There are a few limitations to our current understanding of post-TIPS and post-LT heart failure. Nearly all studies of heart failure after TIPS and LT are retrospective, and heart failure is a clinical diagnosis (see 2021 Universal Definition and Classification of Heart Failure). Accurate retrospective diagnosis of heart failure requires high-quality documentation and data. Furthermore, definitions of systolic, diastolic dysfunction, CCM, and advancements in echocardiography have changed over time, making it difficult to synthesize existing literature on the topic. Finally, indication for liver transplant has shifted dramatically over the last several decades as MASLD grows and hepatitis C diminishes, so results from older studies may not be as applicable to our modern patient population. To better understand heart failure after both TIPS and LT, larger, prospective, multicenter studies using standardized imaging protocols and consistent definitions of heart failure, systolic dysfunction, diastolic dysfunction, and CCM will be needed. 

Increasing Prevalence of MASLD and Cardiac Dysfunction

In addition to the risk of developing cardiac dysfunction with CCM, patients with MASLD are also at risk for primary congestive heart failure – both HF with preserved ejection fraction (HFpEF) and HF with reduced ejection fraction (HFrEF). As MASLD increases in prevalence (estimated global prevalence ~30%) and thereby increases its share as etiology of cirrhosis for patients undergoing LT, so grows the focus on cardiac dysfunction in cirrhosis. The diagnosis of CCM requires the absence of a primary cardiac disorder, muddying the waters for understanding cardiac dysfunction in this population. Aside from the well-known impact of the individual metabolic conditions and the sum of conditions in metabolic syndrome on the risk for congestive heart failure, there is emerging evidence that MASLD is associated with cardiac remodeling that independently increases the risk of heart failure. Non-cirrhotic patients with MASLD carry a risk of heart failure, but the magnitude of the risk increases in parallel with the severity of liver fibrosis.
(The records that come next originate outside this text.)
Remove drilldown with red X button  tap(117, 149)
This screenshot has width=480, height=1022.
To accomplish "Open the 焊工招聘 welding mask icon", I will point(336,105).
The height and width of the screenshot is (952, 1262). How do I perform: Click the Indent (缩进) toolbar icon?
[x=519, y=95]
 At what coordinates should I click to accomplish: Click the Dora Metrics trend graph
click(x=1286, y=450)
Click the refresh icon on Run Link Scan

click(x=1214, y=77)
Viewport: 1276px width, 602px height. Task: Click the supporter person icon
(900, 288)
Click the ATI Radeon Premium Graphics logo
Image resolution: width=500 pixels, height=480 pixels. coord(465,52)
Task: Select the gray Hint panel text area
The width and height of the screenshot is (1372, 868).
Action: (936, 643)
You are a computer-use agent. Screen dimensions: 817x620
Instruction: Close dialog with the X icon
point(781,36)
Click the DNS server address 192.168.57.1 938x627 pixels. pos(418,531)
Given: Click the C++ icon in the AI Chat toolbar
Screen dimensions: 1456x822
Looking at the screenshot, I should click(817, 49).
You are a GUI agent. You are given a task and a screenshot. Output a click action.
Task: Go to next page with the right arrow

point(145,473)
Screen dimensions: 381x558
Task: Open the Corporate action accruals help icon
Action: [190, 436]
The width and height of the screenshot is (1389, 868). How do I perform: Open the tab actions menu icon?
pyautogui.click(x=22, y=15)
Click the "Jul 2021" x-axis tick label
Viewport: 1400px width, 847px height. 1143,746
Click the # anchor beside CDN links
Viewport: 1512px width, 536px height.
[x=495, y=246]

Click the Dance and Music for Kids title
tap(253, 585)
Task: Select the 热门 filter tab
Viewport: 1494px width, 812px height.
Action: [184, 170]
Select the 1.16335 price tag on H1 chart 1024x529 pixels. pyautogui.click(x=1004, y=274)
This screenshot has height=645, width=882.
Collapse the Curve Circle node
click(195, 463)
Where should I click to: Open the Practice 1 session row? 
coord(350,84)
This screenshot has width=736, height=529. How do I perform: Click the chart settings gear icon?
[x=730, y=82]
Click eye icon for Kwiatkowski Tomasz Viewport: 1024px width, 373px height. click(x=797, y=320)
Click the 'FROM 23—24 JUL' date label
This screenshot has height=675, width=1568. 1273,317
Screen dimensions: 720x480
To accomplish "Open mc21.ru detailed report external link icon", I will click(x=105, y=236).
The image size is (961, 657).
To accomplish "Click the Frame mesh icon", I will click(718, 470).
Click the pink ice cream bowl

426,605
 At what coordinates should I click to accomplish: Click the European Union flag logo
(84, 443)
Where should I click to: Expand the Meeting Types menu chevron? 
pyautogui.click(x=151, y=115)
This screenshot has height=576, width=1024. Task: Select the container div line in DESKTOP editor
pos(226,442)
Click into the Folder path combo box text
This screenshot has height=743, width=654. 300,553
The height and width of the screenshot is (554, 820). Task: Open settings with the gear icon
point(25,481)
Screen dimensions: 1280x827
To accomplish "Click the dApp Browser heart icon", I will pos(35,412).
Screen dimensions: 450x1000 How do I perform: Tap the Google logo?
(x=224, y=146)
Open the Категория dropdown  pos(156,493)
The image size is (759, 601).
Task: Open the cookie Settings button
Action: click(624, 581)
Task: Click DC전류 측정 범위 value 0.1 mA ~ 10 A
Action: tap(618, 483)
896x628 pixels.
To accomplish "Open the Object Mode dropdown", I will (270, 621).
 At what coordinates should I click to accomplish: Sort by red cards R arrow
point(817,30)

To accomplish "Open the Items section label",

Furthermore, the risk of heart failure in MASLD is tilted more toward HFpEF than HFrEF. Systemic insulin resistance is likely to contribute to this. Several phenotypes of HFpEF along the spectrum of MASLD to MASH cirrhosis have been proposed, and further studies are needed to better characterize this complex relationship and differentiation from CCM.

FIGURE 4. The Association Between Nonalcoholic Fatty Liver disease and Heart Failure with Preserved Ejection Fraction.

Salah HM, Pandey A, Soloveva A, et al. Relationship of Nonalcoholic Fatty Liver Disease and Heart Failure with Preserved Ejection Fraction. JACC Basic Transl Sci. 2021;6(11):918-932. 

Conclusions

                Cirrhosis with portal hypertension has profound effects on circulatory physiology. Hyperdynamic circulation becomes maladaptive, progressing portal hypertension and can lead to cardiac remodeling and dysfunction. However, due to low systemic vascular resistance, assessing cardiac function in cirrhosis is challenging as underlying cardiac dysfunction may be masked at rest. Criteria for CCM using echocardiography have been proposed to help clinicians recognize cirrhotic cardiomyopathy before it leads to decompensation. Further complicating the assessment of cardiac function and risk in cirrhosis is the growing prevalence of MASLD, which may independently increase the risk of heart failure. In this new era, cardiac assessment in cirrhosis requires a holistic and multidisciplinary approach to increase the recognition of these conditions, develop new treatments to modulate the trajectory of circulatory dysfunction, and decrease the risk of negative outcomes in this patient population.